So I’m M25 and I feel hopeless with dating. Its not that I can’t find anyone, I’ve had relationships before, but lately its been so hard finding a woman who is interested, let alone keeping her interested for anything long-term. Every woman I seem to go out with either ghosts me after a few dates or strings me along for a one month situationship.

I feel like I have all of the basics. Im a great communicator, confident in conversation, tall, have nice facial features, go to the gym regularly, have a masters degree… I even own my own home at 25 for crying out loud. Like what can possibly be so repulsive about me that women feel the need to be so flaky? Yes, I understand I’m not perfect, I understand there will always be something to improve. I also understand what I listed isn’t everything there is to being a good partner… but I don’t exactly think I’m not a catch either.

So what gives? Everyone’s advice here is to keep improving and improving and endlessly improving. Which is good, I’ll keep doing that for my sake. But the countless rejections, ghosting, and situationships is taking a toll. It feels like women dont want a genuine connection in the states anymore. I know its an issue in the states because when I visit my birth country (Argentina) me and all my friends who live there have a much easier and natural connection with women. It doesn’t even have to be flirtatious, it can be platonic. But obviously since I live in the states I can’t have a steady partner from another country. I need to date in the states.

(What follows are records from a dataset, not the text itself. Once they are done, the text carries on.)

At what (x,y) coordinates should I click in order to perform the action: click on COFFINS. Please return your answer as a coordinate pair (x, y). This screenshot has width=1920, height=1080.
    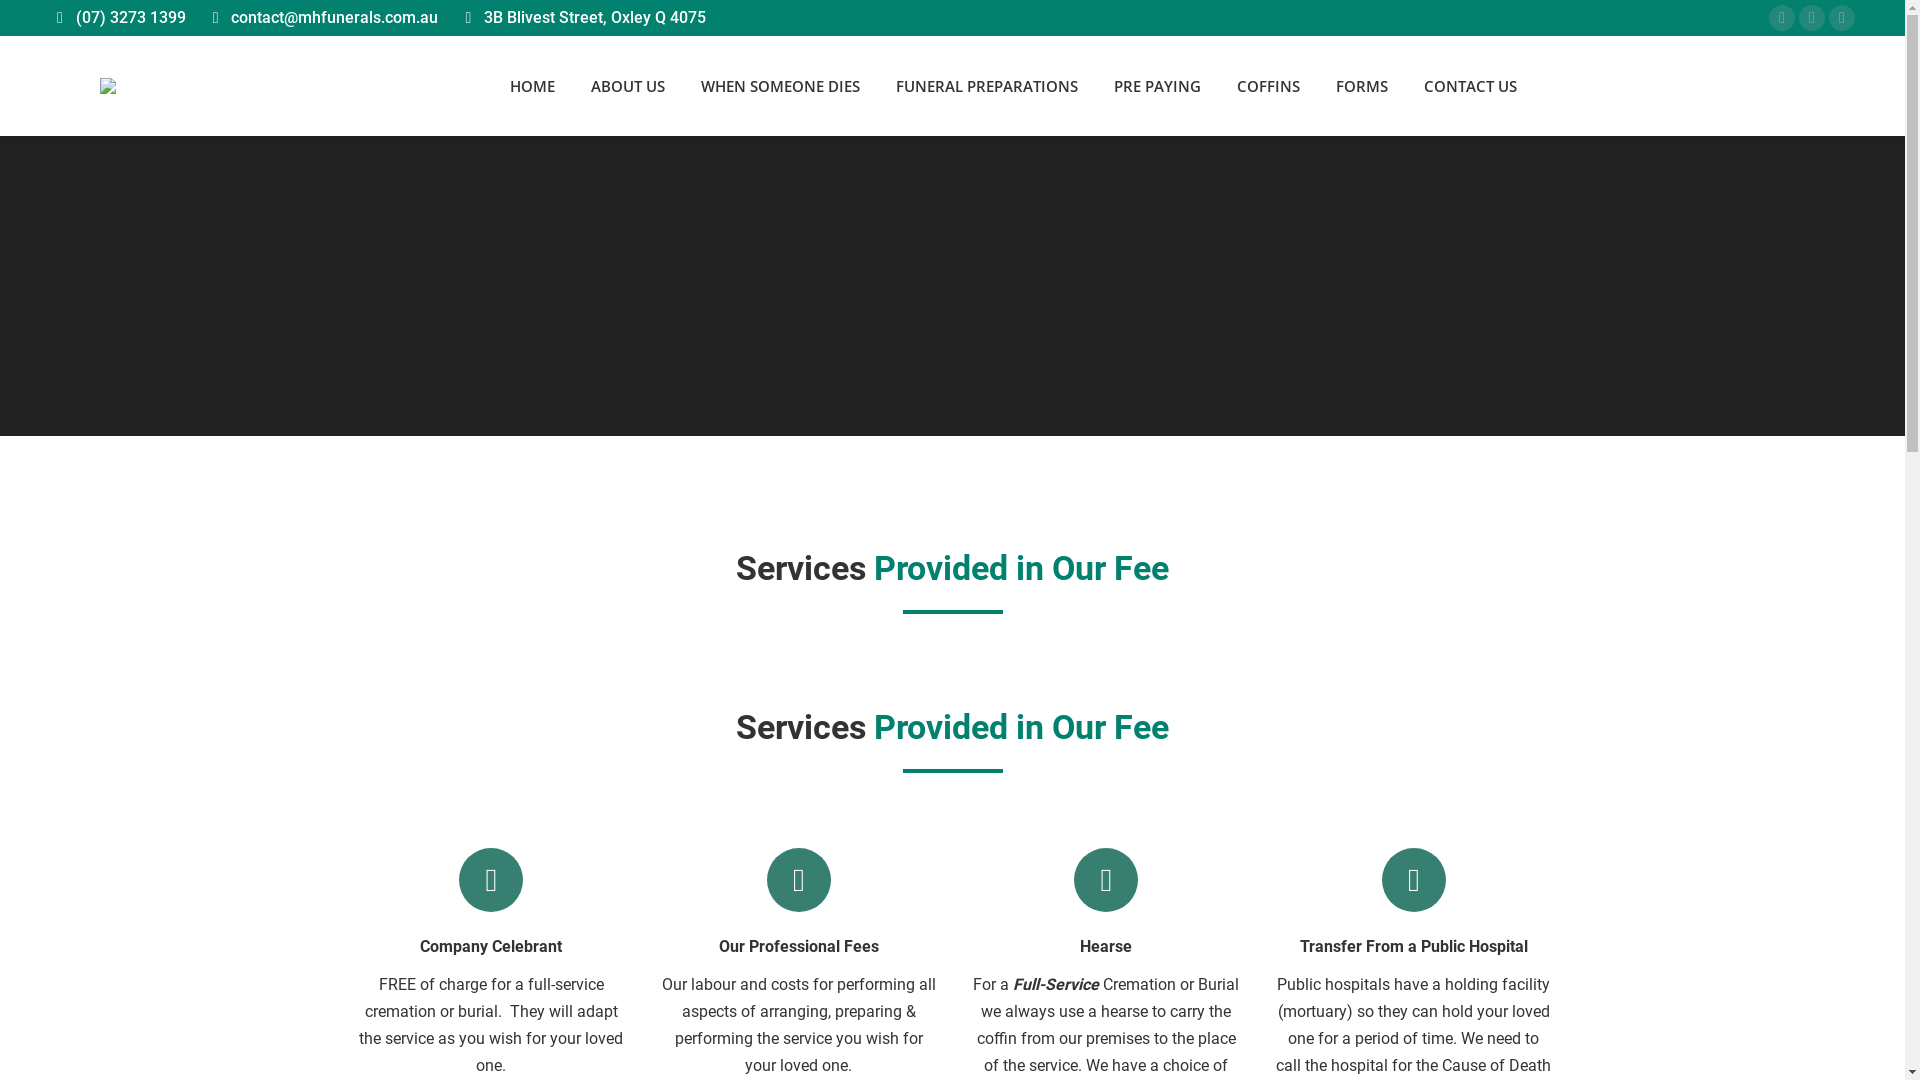
    Looking at the image, I should click on (1268, 86).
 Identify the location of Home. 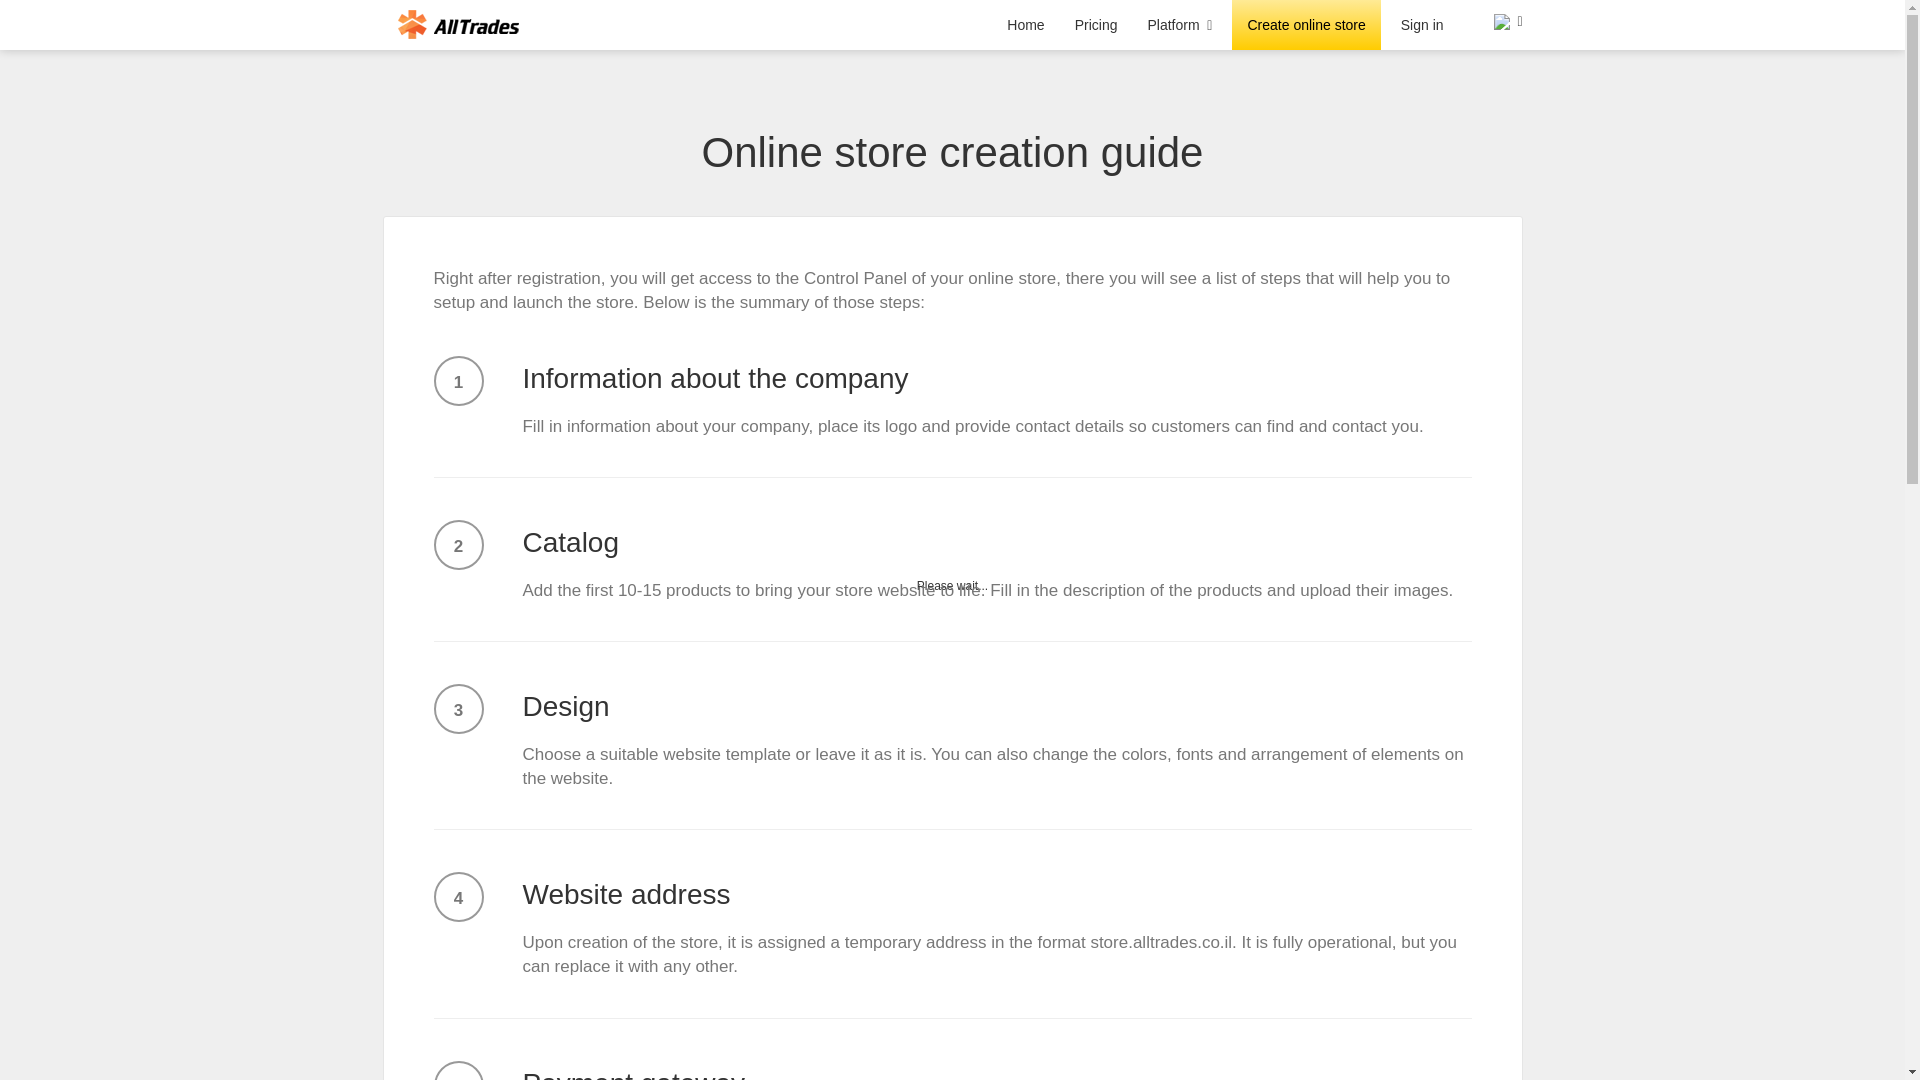
(1026, 24).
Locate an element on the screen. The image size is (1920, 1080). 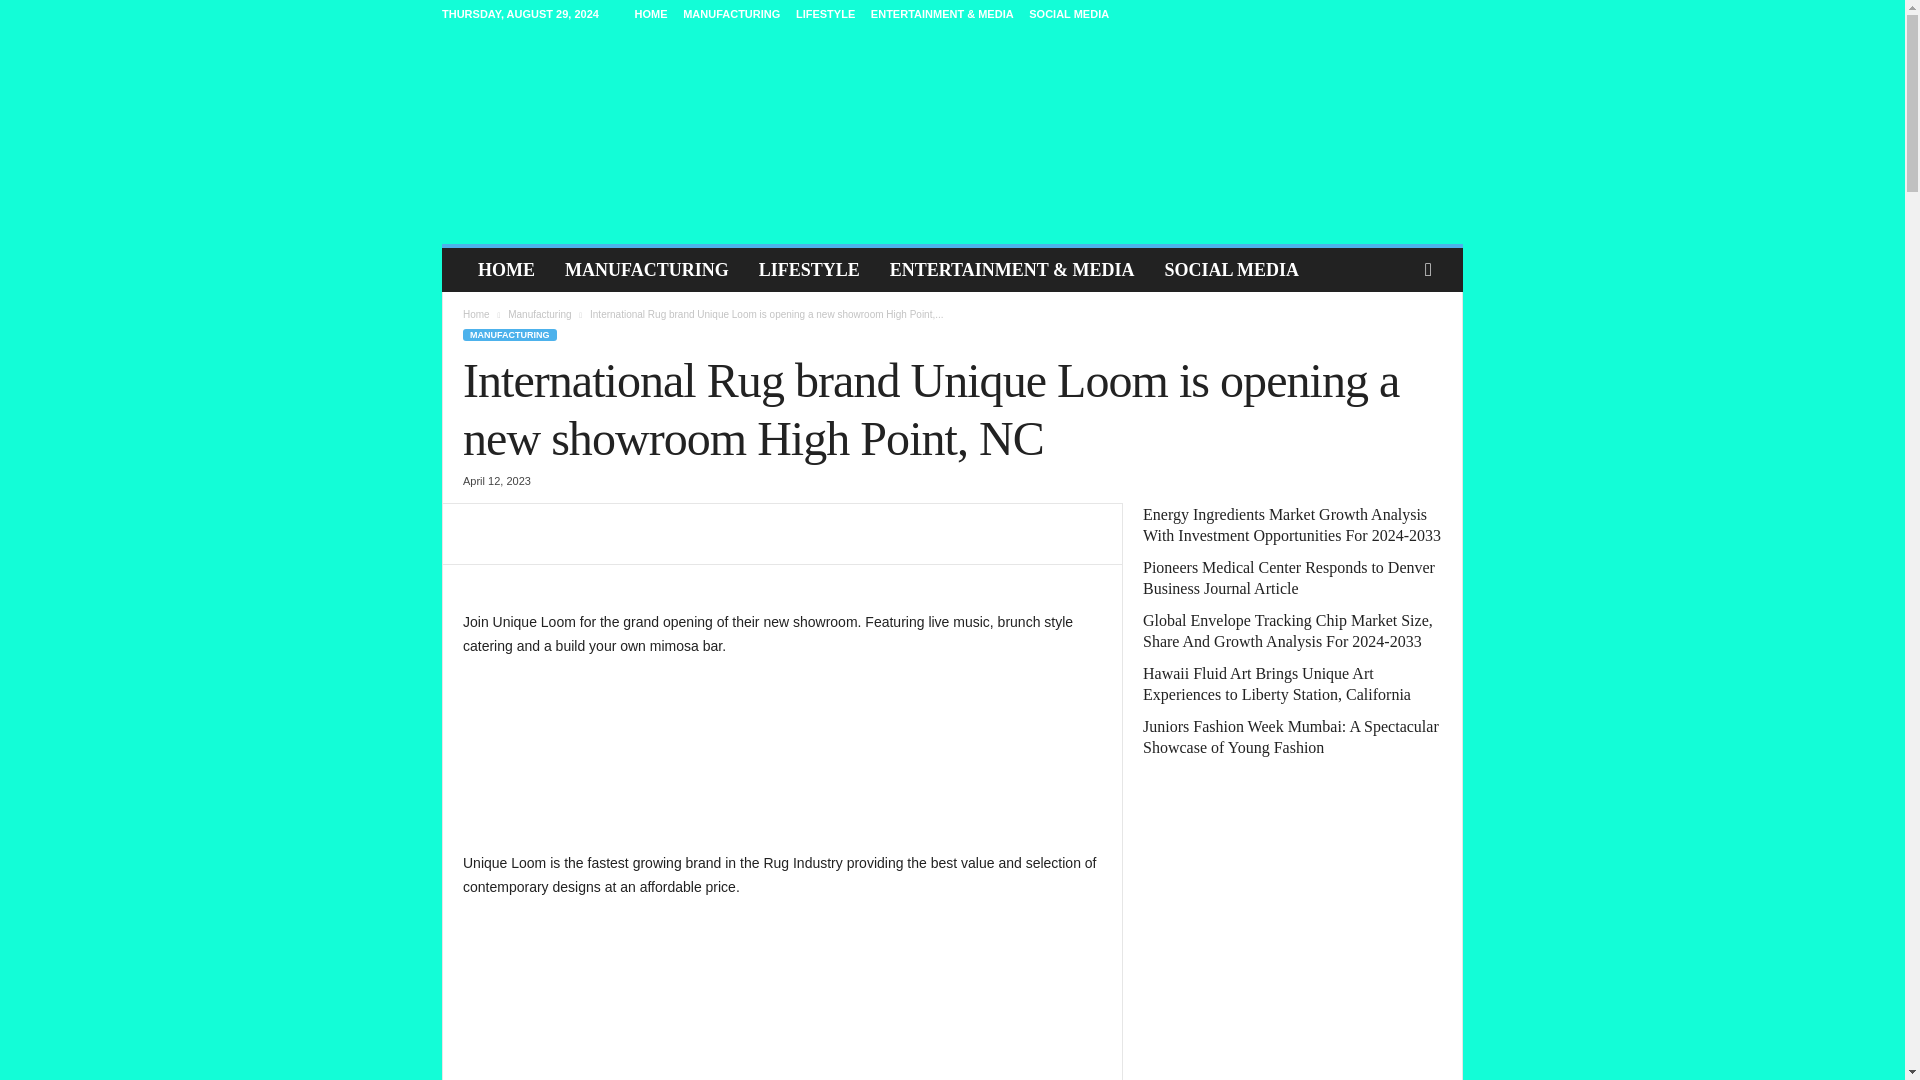
MANUFACTURING is located at coordinates (509, 335).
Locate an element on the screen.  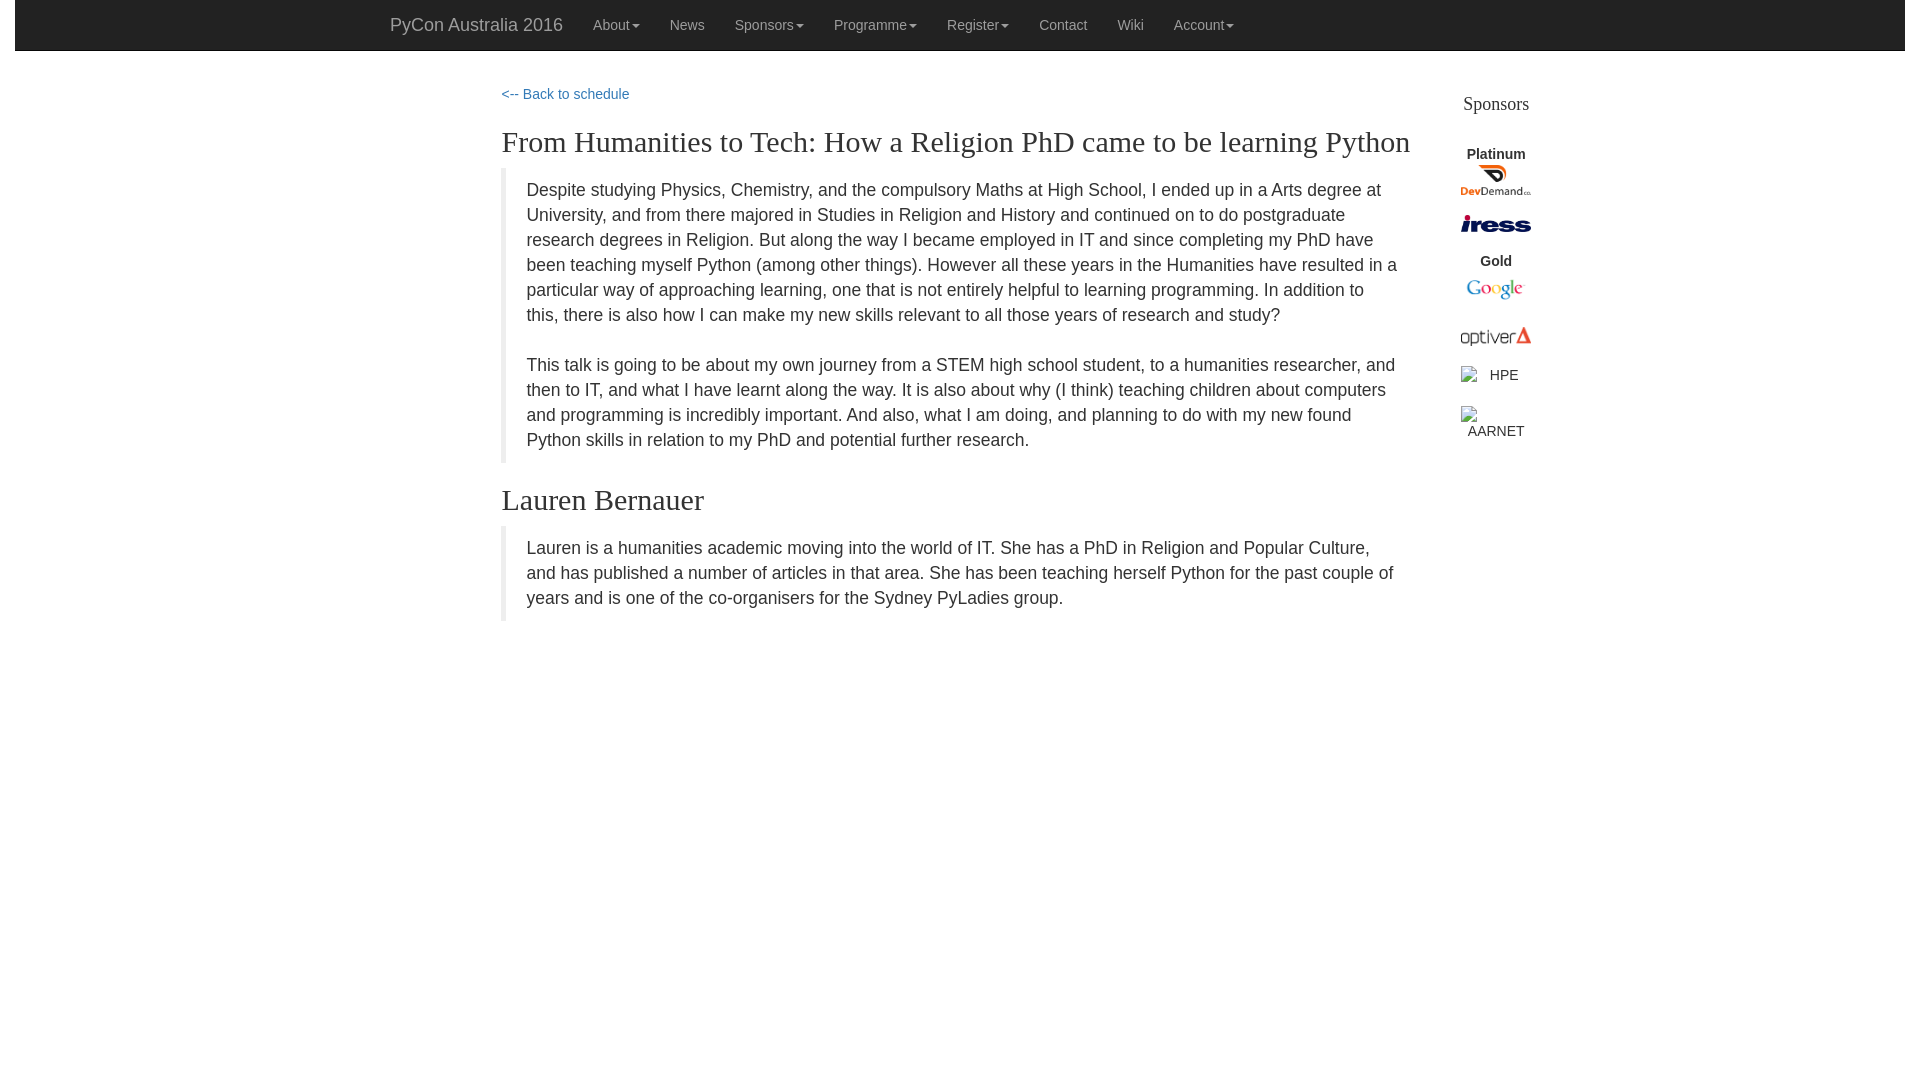
News is located at coordinates (687, 24).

So what advice would you give? If you need to bring me down to Earth please do but I’m giving my genuine perspective.

1 comment
  1. It’s so hard to tell from the internet what could be happening in your case.

    If you have such good luck with women from where you’re from, i’m tempted to say it might be a cultural difference?

    What would it look like if you just decided to not care as much for a while? As in, continue to try to go on dates and meet new people, but don’t really invest your feelings in it as much. If you approach it with an attitude of, “This person is nice, and I’d like more, but I don’t really care if nothing happens.” This may not solve the problem, but it will lessen the emotional blow and the hit to your ego. It’ll make it easier for you to keep moving forward and giving someone else a try.

    Also know that it may not be about how you look physically or what your stance in life is, or how “attractive” of a deal you are on paper. It may be a minutia of how you interact with these girls or how you operate in general.